- _RECORDED DATA_:
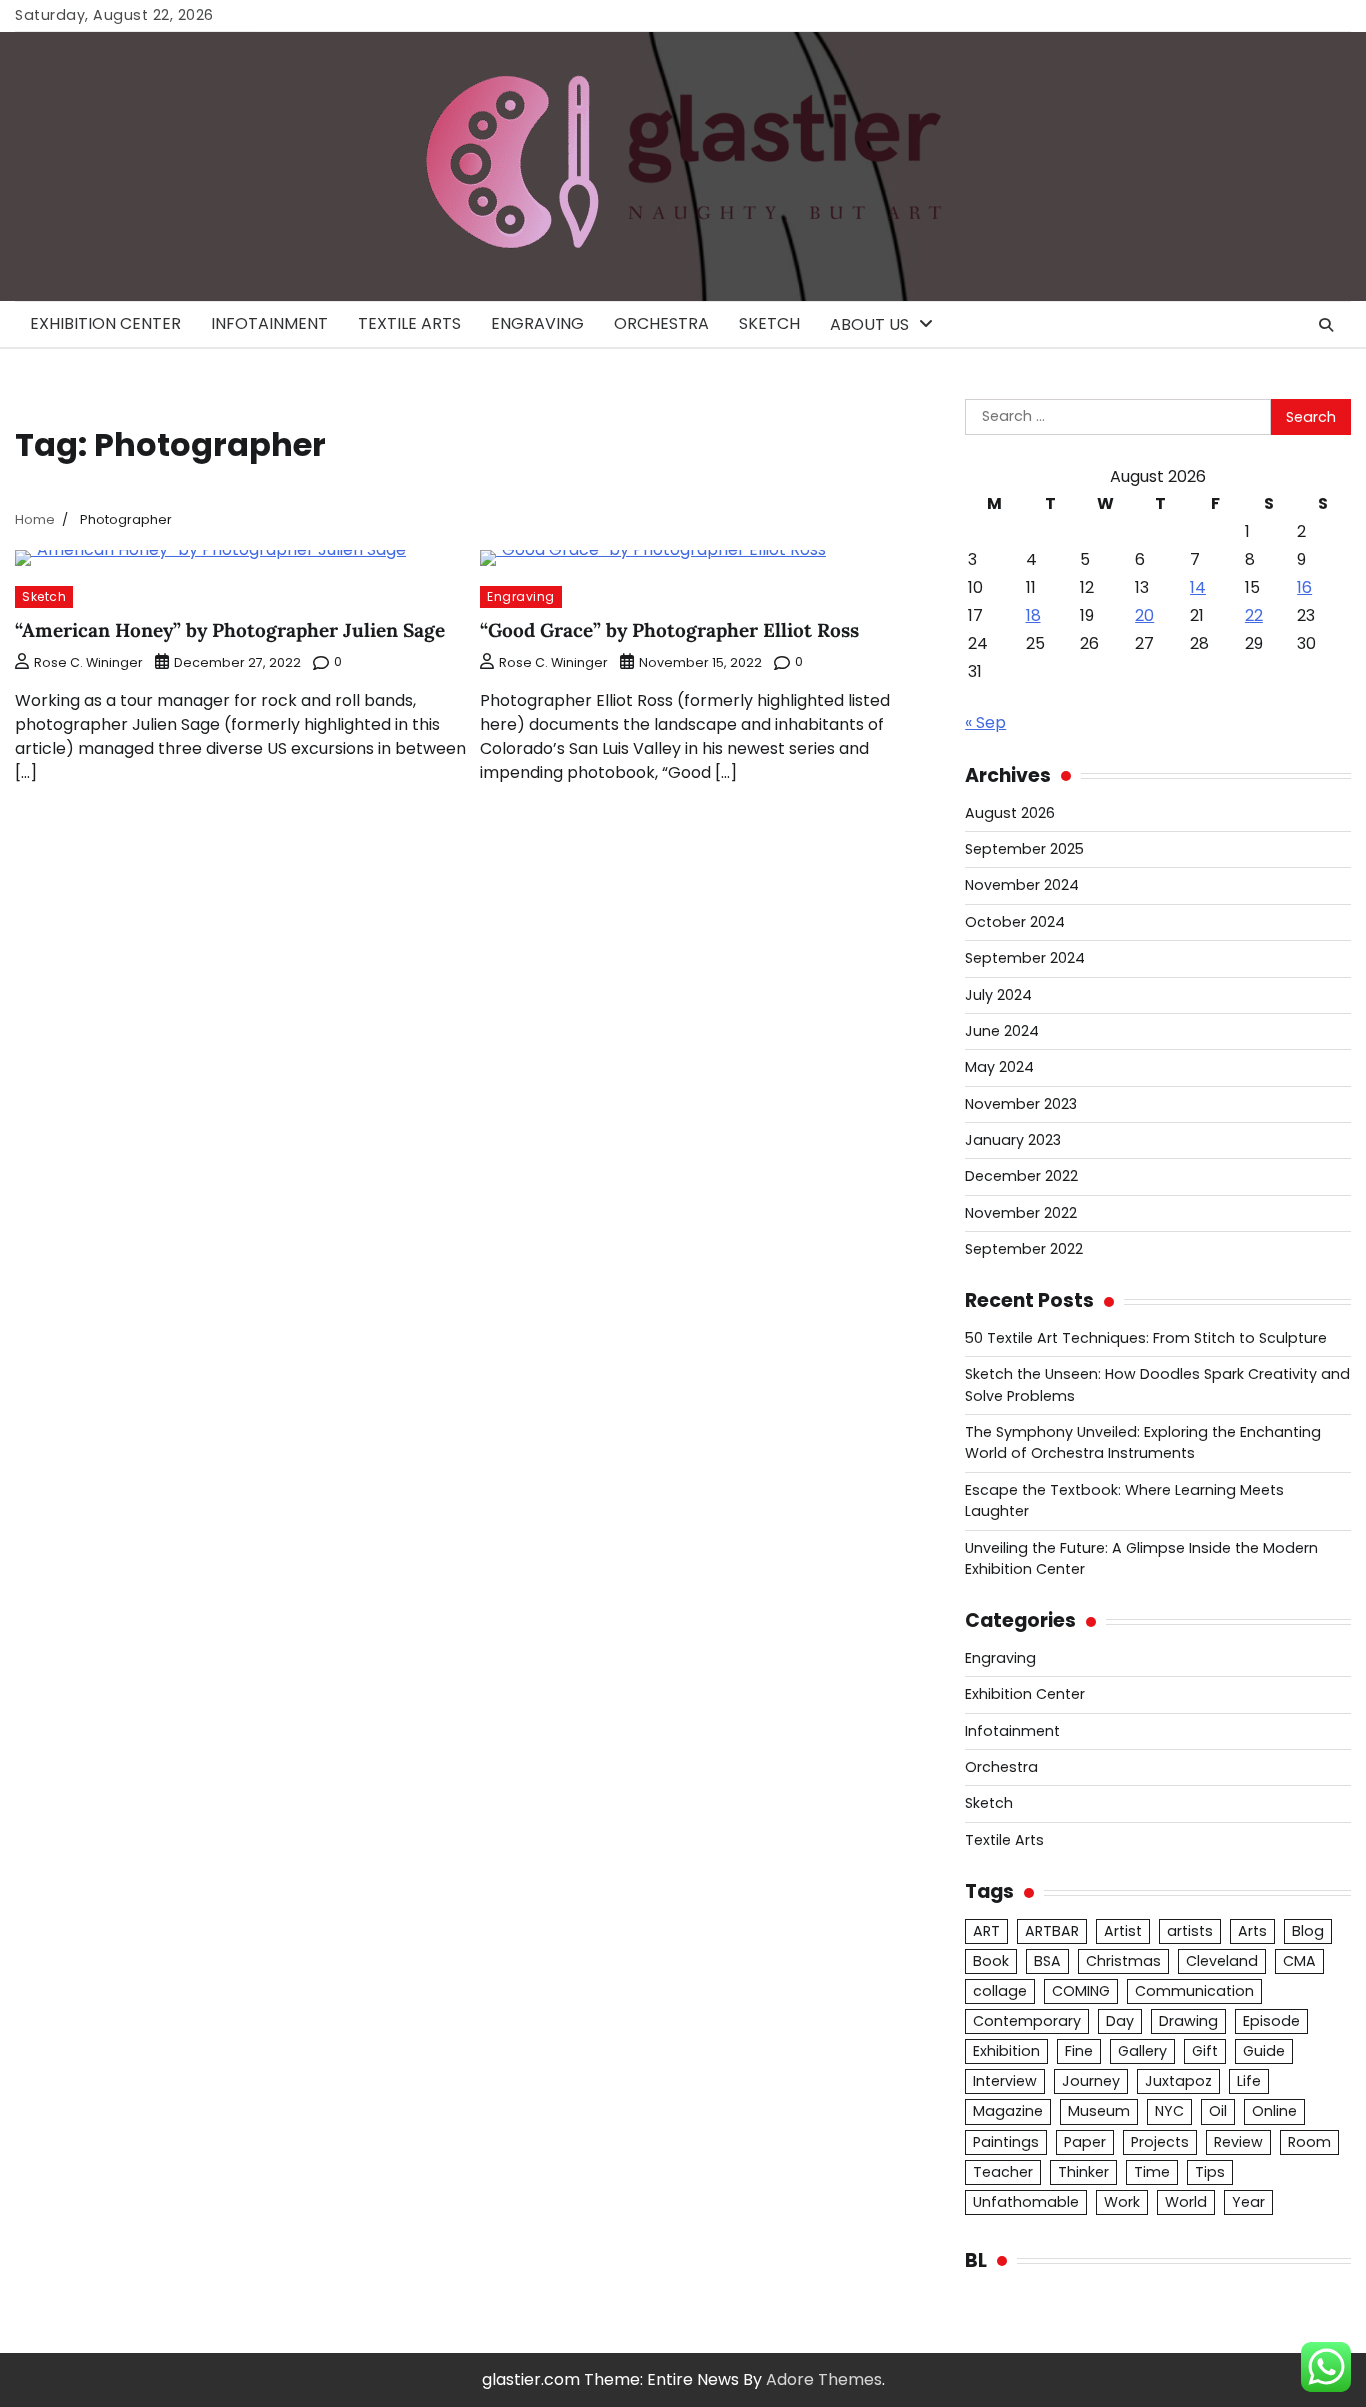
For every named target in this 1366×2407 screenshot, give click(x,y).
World (1186, 2202)
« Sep (985, 722)
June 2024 (1002, 1031)
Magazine (1008, 2111)
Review (1238, 2142)
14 (1198, 587)
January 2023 (1013, 1140)
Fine (1079, 2051)
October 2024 (1015, 922)
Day (1120, 2021)
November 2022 (1021, 1213)
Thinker (1083, 2172)
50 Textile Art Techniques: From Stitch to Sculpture (1146, 1338)
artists (1190, 1931)
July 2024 (998, 995)
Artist (1123, 1931)
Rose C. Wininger (88, 662)
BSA (1047, 1961)
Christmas (1123, 1961)
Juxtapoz (1178, 2081)
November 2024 (1022, 885)
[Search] (1326, 325)
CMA (1299, 1961)
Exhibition (1006, 2051)
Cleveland (1222, 1961)
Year (1248, 2202)
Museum (1099, 2111)
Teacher (1003, 2172)
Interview (1005, 2081)
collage (1000, 1991)
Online (1274, 2111)
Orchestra (661, 323)
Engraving (537, 323)
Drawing (1188, 2021)
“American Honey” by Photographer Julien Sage (230, 630)
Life (1249, 2081)
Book (991, 1961)
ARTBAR (1052, 1931)
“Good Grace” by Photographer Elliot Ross (669, 630)
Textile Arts (409, 323)
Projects (1160, 2142)
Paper (1085, 2142)
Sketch (769, 323)
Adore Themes (824, 2379)
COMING (1081, 1991)
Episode (1271, 2021)
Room (1309, 2142)
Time (1152, 2172)
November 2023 (1021, 1104)
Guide (1264, 2051)
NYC (1169, 2111)
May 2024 (999, 1067)
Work (1122, 2202)
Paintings (1006, 2142)
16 (1304, 587)
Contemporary (1027, 2021)
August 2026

- _TASK BRIEF_: Set down every entry above exactly as written, but skip the pictures.

- _ANSWER SPACE_:
For every named target in this 1366×2407 screenshot, give click(x,y).
World (1186, 2202)
« Sep (985, 722)
June 2024 (1002, 1031)
Magazine (1008, 2111)
Review (1238, 2142)
14 (1198, 587)
January 2023 (1013, 1140)
Fine (1079, 2051)
October 2024 (1015, 922)
Day (1120, 2021)
November 2022 (1021, 1213)
Thinker (1083, 2172)
50 Textile Art Techniques: From Stitch to Sculpture (1146, 1338)
artists (1190, 1931)
July 2024 (998, 995)
Artist (1123, 1931)
Rose C. Wininger (88, 662)
BSA (1047, 1961)
Christmas (1123, 1961)
Juxtapoz (1178, 2081)
November 2024 (1022, 885)
[Search] (1326, 325)
CMA (1299, 1961)
Exhibition (1006, 2051)
Cleveland (1222, 1961)
Year (1248, 2202)
Museum (1099, 2111)
Teacher (1003, 2172)
Interview (1005, 2081)
collage (1000, 1991)
Online (1274, 2111)
Orchestra (661, 323)
Engraving (537, 323)
Drawing (1188, 2021)
“American Honey” by Photographer Julien Sage (230, 630)
Life (1249, 2081)
Book (991, 1961)
ARTBAR (1052, 1931)
“Good Grace” by Photographer Elliot Ross (669, 630)
Textile Arts (409, 323)
Projects (1160, 2142)
Paper (1085, 2142)
Sketch (769, 323)
Adore Themes (824, 2379)
COMING (1081, 1991)
Episode (1271, 2021)
Room (1309, 2142)
Time (1152, 2172)
November 2023 (1021, 1104)
Guide (1264, 2051)
NYC (1169, 2111)
May 2024 (999, 1067)
Work (1122, 2202)
Paintings (1006, 2142)
16 (1304, 587)
Contemporary (1027, 2021)
August 2026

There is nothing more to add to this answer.